#### [Task item]
Report only the number of lines that contain the string "Sarasota" in the records below.

[Source data]
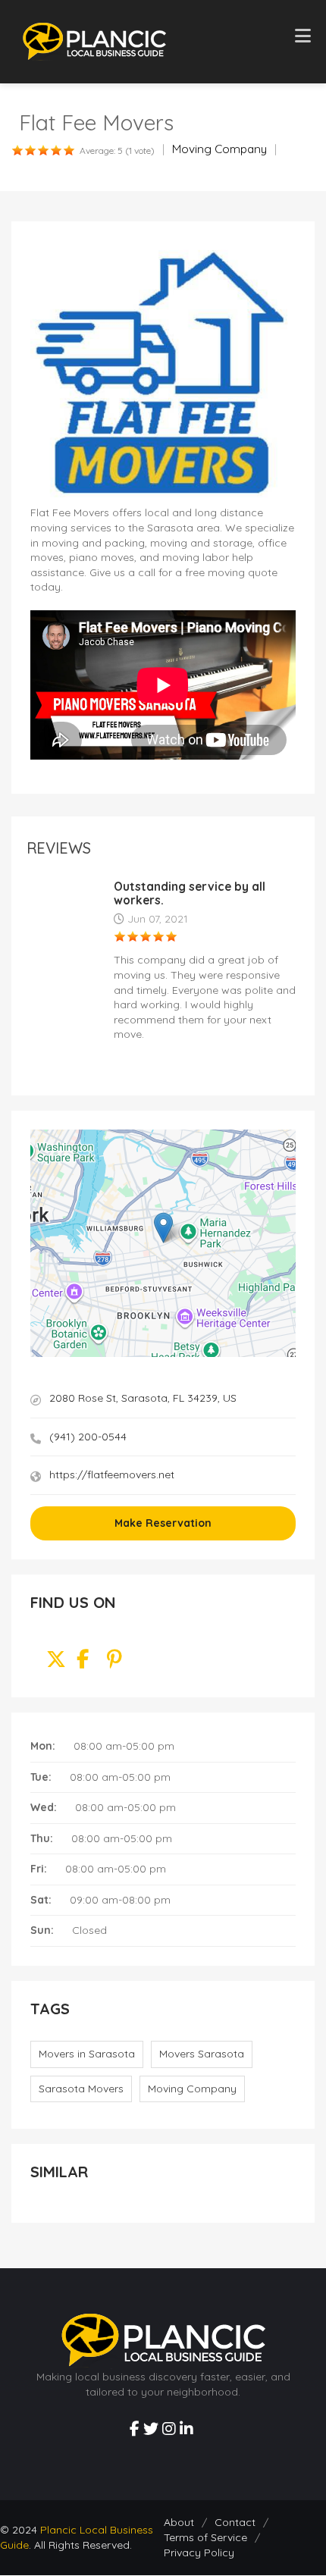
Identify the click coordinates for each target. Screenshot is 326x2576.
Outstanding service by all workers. (189, 893)
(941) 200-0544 (88, 1436)
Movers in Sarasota (87, 2053)
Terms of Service (205, 2537)
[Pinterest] (114, 1662)
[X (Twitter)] (56, 1662)
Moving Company (219, 149)
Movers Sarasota (201, 2053)
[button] (163, 1227)
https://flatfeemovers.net (111, 1474)
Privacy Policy (199, 2552)
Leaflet (230, 1352)
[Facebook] (83, 1662)
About (179, 2522)
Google (283, 1352)
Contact (235, 2522)
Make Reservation (163, 1523)
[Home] (94, 41)
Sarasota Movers (81, 2088)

#### [Your response]
3